[[ RECORDED INFORMATION, beginning ]]

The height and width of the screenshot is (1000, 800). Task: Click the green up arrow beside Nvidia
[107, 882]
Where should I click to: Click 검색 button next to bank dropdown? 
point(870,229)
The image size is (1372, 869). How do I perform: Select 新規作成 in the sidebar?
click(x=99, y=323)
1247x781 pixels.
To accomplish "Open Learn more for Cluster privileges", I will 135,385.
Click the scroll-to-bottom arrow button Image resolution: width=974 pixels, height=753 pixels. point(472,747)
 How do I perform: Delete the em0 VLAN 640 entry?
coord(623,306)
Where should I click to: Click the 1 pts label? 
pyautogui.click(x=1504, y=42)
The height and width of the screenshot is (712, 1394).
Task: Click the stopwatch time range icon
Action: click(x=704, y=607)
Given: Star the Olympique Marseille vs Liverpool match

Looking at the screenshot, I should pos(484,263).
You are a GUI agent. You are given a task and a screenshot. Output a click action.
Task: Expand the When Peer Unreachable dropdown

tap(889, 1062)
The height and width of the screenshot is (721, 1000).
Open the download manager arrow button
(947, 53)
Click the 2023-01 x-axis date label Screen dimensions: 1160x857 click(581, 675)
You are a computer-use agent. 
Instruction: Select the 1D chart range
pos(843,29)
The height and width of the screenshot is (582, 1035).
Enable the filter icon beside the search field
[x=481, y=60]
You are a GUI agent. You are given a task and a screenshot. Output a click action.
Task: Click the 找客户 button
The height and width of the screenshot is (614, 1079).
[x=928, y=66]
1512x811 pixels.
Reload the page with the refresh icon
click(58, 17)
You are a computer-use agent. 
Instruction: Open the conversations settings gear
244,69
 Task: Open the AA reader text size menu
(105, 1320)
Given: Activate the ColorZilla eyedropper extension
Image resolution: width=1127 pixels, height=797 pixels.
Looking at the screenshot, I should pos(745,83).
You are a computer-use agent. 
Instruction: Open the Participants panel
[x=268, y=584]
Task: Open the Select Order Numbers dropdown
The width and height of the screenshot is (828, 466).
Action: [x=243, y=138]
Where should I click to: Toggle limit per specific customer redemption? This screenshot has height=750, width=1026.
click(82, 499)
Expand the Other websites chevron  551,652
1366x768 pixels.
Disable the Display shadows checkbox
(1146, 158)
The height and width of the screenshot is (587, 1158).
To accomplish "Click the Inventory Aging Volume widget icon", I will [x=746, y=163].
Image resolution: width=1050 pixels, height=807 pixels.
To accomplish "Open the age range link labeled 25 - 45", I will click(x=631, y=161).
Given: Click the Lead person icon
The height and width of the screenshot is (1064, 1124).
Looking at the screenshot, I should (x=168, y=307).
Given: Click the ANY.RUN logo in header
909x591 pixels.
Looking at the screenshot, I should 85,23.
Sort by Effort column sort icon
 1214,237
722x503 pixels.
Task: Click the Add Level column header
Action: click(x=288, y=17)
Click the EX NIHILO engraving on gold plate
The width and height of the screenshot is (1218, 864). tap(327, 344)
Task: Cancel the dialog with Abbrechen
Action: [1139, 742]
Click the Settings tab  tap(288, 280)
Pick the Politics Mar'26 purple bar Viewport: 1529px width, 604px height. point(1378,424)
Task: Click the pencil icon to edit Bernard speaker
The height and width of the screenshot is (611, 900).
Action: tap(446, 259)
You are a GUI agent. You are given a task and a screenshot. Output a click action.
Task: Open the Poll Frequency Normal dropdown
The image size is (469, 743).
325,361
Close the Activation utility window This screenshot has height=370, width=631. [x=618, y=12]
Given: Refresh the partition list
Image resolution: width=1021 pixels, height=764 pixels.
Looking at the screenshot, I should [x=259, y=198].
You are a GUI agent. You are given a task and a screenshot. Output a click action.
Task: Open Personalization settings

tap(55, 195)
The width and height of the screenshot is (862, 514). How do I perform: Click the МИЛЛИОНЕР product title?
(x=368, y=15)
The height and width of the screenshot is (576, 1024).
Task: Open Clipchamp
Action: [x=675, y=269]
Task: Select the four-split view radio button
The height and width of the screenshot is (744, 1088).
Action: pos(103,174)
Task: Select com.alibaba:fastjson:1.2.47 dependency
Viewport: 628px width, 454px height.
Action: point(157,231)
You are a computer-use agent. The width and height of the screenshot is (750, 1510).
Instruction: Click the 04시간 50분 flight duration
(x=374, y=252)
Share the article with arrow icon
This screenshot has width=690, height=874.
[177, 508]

[[ RECORDED INFORMATION, end ]]

REQUIRED WORK:
Look above for the line with "Click the EX NIHILO engraving on gold plate"; retype exactly that line, every line after it up to the line with "Pick the Politics", and that line too, nothing else.

ANSWER SPACE:
Click the EX NIHILO engraving on gold plate
The width and height of the screenshot is (1218, 864). tap(327, 344)
Task: Cancel the dialog with Abbrechen
Action: [1139, 742]
Click the Settings tab  tap(288, 280)
Pick the Politics Mar'26 purple bar Viewport: 1529px width, 604px height. point(1378,424)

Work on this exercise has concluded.